Backup and Recovery¶

PostgreSQL offers multiple backup strategies from logical dumps to continuous WAL archiving. The choice depends on database size, RPO/RTO requirements, and operational complexity tolerance.

Backup Tools Comparison¶

Tool	Type	Incremental	Parallel	Cloud-Native
pg_dump	Logical	No	Restore only	No
pg_basebackup	Physical	No	No	No
pg_probackup	Physical	Yes (FULL/PAGE/DELTA)	Yes	S3 via Ceph
WAL-G	Physical	Yes (delta)	Yes	S3/GCS/Azure

pg_dump / pg_dumpall¶

Logical backup - exports SQL statements. Works across PostgreSQL versions.

# Single table
pg_dump -h HOST -p 5432 -U user -d dbname --table=tablename > dump.sql

# Custom format (compressed, parallel restore)
pg_dump -Fc dbname > dump.custom
pg_restore -d newdb -j 4 dump.custom  # parallel restore with 4 jobs

# All databases + roles
pg_dumpall > full_dump.sql

pg_basebackup¶

Physical backup - copies entire data directory. Base for streaming replication.

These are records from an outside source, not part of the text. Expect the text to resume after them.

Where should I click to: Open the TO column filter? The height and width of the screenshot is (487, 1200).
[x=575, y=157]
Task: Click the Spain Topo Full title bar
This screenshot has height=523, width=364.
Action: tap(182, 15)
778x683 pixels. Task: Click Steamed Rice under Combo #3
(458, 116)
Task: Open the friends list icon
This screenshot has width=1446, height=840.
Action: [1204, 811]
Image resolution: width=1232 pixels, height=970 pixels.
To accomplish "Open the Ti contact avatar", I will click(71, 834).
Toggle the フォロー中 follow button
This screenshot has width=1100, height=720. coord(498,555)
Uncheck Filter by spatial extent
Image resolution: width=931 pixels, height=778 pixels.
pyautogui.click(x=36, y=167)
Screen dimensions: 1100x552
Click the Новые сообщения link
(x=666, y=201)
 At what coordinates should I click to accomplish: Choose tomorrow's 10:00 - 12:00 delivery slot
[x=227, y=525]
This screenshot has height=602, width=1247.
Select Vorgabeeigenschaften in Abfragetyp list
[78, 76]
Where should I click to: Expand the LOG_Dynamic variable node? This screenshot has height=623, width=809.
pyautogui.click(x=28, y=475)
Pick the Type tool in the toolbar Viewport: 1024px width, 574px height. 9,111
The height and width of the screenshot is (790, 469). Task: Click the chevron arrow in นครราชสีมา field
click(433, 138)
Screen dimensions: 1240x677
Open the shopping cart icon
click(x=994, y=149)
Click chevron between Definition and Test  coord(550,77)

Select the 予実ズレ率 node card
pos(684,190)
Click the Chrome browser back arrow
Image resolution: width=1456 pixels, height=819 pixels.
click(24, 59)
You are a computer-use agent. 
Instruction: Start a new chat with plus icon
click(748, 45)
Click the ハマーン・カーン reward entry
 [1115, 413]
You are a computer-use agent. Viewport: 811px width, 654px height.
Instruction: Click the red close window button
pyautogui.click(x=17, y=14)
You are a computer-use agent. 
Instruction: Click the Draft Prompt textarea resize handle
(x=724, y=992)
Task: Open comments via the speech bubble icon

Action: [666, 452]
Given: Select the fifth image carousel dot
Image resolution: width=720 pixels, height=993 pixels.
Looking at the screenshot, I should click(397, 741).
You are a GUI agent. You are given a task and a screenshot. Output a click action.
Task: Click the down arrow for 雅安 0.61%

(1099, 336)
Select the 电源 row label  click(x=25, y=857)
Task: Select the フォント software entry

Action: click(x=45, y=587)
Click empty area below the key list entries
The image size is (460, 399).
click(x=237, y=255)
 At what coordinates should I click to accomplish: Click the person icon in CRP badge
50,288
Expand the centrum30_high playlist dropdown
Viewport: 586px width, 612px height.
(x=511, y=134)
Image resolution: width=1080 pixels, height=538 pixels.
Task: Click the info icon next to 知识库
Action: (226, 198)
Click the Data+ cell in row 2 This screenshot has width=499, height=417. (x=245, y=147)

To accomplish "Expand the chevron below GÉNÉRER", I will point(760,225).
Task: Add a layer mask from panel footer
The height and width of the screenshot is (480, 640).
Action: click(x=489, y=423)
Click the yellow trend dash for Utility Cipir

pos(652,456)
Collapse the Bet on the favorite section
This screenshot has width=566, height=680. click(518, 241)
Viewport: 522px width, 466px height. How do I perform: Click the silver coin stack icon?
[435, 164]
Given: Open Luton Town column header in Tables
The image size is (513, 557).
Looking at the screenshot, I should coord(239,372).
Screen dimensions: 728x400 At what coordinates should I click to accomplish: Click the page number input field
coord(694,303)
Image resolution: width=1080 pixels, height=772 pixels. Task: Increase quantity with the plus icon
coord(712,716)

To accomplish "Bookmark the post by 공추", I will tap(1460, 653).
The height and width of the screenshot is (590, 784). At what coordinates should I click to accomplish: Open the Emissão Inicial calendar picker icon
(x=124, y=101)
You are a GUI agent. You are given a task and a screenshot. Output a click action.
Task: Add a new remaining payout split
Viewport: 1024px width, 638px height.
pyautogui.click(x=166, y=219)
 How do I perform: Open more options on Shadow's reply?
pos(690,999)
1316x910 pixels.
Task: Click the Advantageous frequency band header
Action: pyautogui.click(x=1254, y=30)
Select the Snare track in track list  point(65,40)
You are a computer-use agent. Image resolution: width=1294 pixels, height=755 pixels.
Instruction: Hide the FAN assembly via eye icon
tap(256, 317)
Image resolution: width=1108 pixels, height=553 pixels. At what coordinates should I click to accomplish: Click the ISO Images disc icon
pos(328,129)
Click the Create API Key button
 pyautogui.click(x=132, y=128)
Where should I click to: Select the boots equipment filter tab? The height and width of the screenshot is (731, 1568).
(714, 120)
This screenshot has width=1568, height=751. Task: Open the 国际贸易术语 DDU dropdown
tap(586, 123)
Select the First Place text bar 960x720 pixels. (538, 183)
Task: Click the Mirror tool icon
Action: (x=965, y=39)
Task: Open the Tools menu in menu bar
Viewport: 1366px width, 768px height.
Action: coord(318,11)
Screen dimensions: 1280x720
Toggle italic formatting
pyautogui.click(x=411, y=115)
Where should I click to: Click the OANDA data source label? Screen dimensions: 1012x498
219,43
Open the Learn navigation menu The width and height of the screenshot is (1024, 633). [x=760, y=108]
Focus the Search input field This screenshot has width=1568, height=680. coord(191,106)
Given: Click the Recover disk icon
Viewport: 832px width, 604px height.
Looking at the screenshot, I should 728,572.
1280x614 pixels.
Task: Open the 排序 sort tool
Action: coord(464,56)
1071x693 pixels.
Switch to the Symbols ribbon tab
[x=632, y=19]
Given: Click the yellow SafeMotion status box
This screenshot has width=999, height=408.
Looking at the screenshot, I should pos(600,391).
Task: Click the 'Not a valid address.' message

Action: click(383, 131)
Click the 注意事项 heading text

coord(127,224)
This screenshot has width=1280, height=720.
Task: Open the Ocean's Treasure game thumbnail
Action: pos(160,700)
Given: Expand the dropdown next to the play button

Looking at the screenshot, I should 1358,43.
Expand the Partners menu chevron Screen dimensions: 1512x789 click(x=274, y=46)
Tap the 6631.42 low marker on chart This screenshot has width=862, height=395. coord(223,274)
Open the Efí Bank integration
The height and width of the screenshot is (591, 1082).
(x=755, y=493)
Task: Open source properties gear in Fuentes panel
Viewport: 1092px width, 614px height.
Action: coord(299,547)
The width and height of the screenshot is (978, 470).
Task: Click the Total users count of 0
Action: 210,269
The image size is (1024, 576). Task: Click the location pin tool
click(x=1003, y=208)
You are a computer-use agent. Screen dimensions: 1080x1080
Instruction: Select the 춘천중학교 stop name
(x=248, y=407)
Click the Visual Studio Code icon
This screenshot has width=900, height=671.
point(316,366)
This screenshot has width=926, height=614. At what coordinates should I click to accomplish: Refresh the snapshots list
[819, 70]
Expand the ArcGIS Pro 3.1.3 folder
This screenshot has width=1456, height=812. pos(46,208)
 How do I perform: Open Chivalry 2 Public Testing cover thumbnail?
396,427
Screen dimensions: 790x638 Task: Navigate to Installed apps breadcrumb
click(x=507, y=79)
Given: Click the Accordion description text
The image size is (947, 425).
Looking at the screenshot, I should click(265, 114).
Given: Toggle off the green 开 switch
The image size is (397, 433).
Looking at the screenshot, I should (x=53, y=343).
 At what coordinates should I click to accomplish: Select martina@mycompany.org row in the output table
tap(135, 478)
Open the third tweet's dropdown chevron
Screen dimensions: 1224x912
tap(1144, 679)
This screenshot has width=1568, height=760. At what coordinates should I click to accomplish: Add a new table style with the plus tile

pg_basebackup -h PRIMARY_IP -p 5432 -U repuser -R -D /path/to/data
# -R creates standby.signal + connection info
# --no-slot avoids replication slot creation

pg_probackup¶

Advanced backup utility: incremental backups, validation, multi-threaded operations.

# Initialize catalog
pg_probackup init -B /backup/catalog
pg_probackup add-instance -B /backup/catalog -D /var/lib/postgresql/15/main --instance main

# Full backup
pg_probackup backup -B /backup/catalog --instance main -b FULL --stream

# Incremental (PAGE mode - only changed pages)
pg_probackup backup -B /backup/catalog --instance main -b PAGE --stream

# Restore
pg_probackup restore -B /backup/catalog --instance main -i BACKUP_ID

At scale (1500+ instances): DELTA-only strategy (no periodic FULL), --no-validate and --no-sync during backup, merge retention. Incremental ratio ~0.12 (12% of full backup size).

WAL-G¶

Cloud-native backup with S3/GCS/Azure support.

# Configure for S3
export WALG_S3_PREFIX=s3://my-bucket/pg-backups
export AWS_ACCESS_KEY_ID=...
export AWS_SECRET_ACCESS_KEY=...

# Full backup
wal-g backup-push /var/lib/postgresql/15/main

# Restore latest
wal-g backup-fetch /var/lib/postgresql/15/main LATEST

PITR (Point-in-Time Recovery)¶

Uses WAL archiving to restore to any point in time.

# Enable WAL archiving (postgresql.conf)
archive_mode = on
archive_command = 'cp %p /archive/%f'

# Restore to specific time
recovery_target_time = '2024-06-15 14:30:00'

Each recovery creates a new timeline. pg_rewind re-syncs diverged replicas without full re-copy.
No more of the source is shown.